ニッケイ新聞 2008年10月24日付け
リンスを出発した一行は、最終目的地であり、今年市政八十年を迎えるポンペイア市に一日夕方に到着した。西村俊治技術財団のアーチ型の門をくぐり、敷地内にある会館へ。
出迎えた終身会長である西村俊治さん(98、京都)の回りに、握手を求める参加者らの輪ができた。
アチバイア在住の及川君雄さん(71、岩手)が持参、初日にツッパンに預けたバラと、日本語で感謝の言葉が飾られた部屋で西村さんは、「一人で来たけど、家族は今六十人。ブラジルのようないい国に来れたことを感謝しています」と話し、拍手が送られた。
長友団長は、「元気な姿を見ることができ、有難い限り。『分福』をモットーに自分の主張を貫かれてきたことを尊敬している」とあいさつ。
力行会出身である西村さんを囲み、同じく同会出身の参加者六人が記念撮影。五六年に十五期生として来伯した平川行男さん(81、福岡)は、「(西村さんのことは)日本を出る前から聞いていた。永田稠の『コーヒーよりも人を作れ』の精神を受け継いだ人」と大先輩との出会いに感激の様子だった。
続いて、様々な記念品や写真約四千百点を展示する「西村俊治記念館」を見学した。
五五年にツッパンに入植、十八年間、棉栽培を行い、JACTO農機の消毒機を買ったことがあるという高良俊男さん(70、沖縄)は、「一世一代でこれまでの企業を築き上げた。普通の人にはできないねえ」と感慨深げに話した。
入り口のアーチ前で記念撮影をした後、夕食を摂るため、ポンペイア市内にあるJACTOの社員食堂に向かった。
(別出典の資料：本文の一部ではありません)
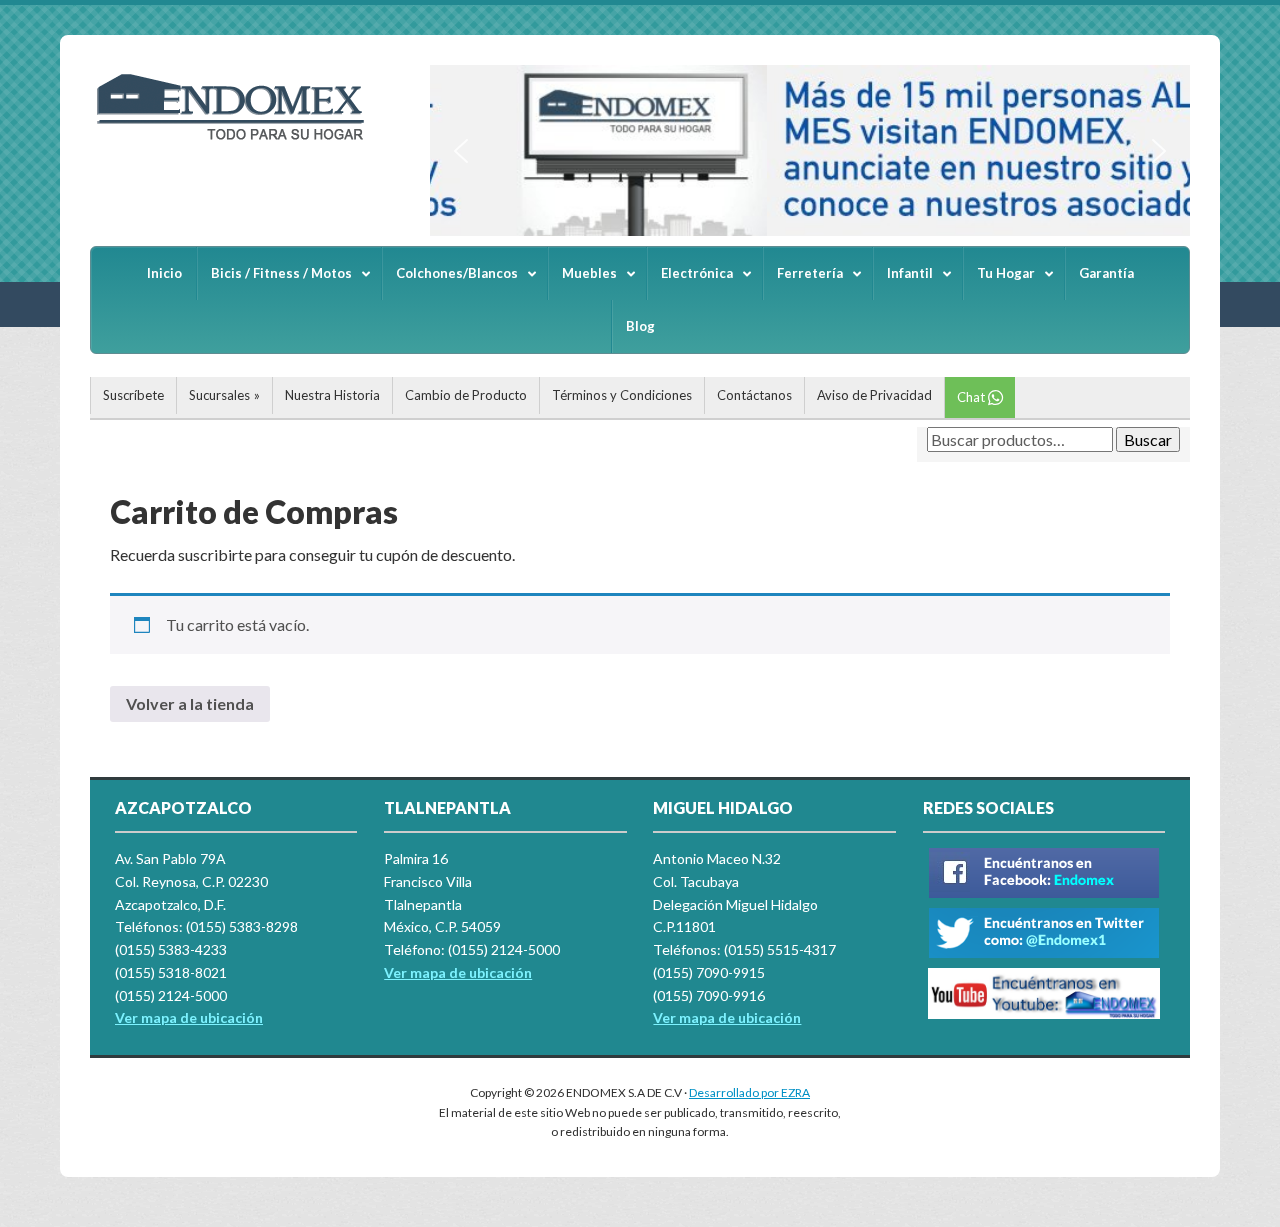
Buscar (1148, 439)
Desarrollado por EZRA (749, 1092)
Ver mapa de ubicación (458, 972)
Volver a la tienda (190, 703)
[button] (461, 151)
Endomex (240, 140)
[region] (810, 150)
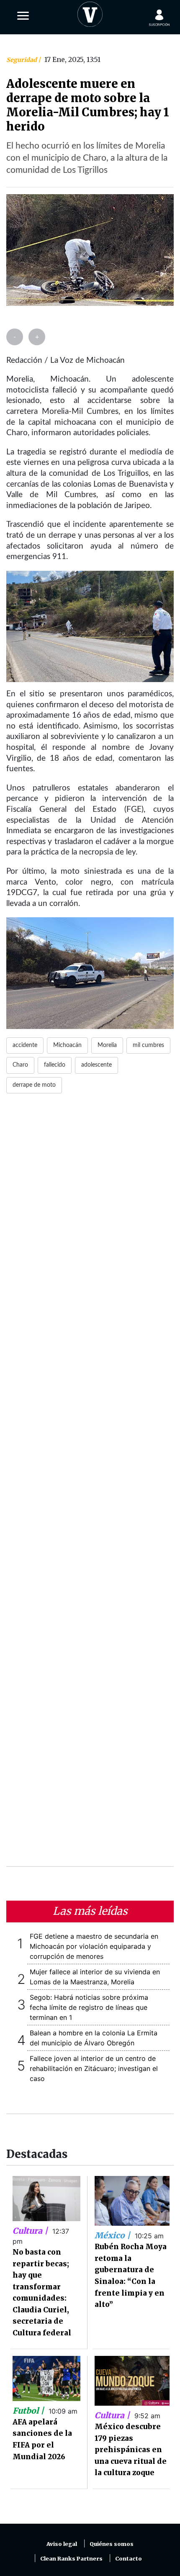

西村さんの秘書を十四年間務めたポンペイア文化体育協会の須賀得司会長(76、和歌山)が出迎え、三〇年~五〇年代には、十三の植民地、約二千家族がいた同市日系社会の歴史を話し、「高齢化のうえ、盛大な歓迎会もできないが、時間の許す限り交流を温めたい」とあいさつ。
乾杯の音頭には、力行会出身の鶴我博文さん(72、福岡)が立った。しばしの歓談の時を過ごし、最後に恒例の「ふるさと」を野外で歌おうとしたおり、暴風雨が吹き荒れだし、一行は、ほうほうの体でバスに乗り込んだ。
バスの運転手がポンペイアの町は初めてということもあり、須賀会長らの車の先導により、国道に出ることができた。
四泊七日となった「第三十回移民のふるさと巡り」の最後の夜、参加者らはそれぞれの思い出を胸に、サンパウロまでの四百キロの帰路についた。
◎
JICAサンパウロ支所長の千坂平通さん(57、埼玉)は、かつてJAMICの職員として、バルゼア・アレグレ移住地に赴任した当時から、ツッパンやバストスを訪れたかったという。
「三十年来の思いが叶った。移住者であるみなさんの体力、気力、協調性、連帯感には驚いた。今の日本人にも学ぶものがある」と感想を話した。
初めて参加した山岸正二さん(64、東京)は、「スケジュールがちょっときつ過ぎる」と苦言を呈しながらも、「何か魅力がある。バストスには日本人の〃顔〃があった」。
九三年になくなった夫の達雄さんと「いつか移住地巡りをしたいね」と話していたことを振り返るのは、磯順代さん(69、福島)。「戦前移民はご先祖様。今があることを移住者として考えさせられる」。十七回目となるが、必ず数珠を持って参加する。
「ブラジル人のツアーも行ったけど、日本人の方がのんびりできるね」
と初参加の赤城ユキエさん(72、二世)は、「また参加したいね」と笑顔。
「ジャカレイが見れたパンタナールが良かった」と満足そうな笑顔を見せる花土淳子さん(72、岡山)。
次に行きたいところを尋ねると、隣にいた村上美代子さん(60、二世)と、「やっぱり、今度はパタゴニア!」と元気な声を揃えた。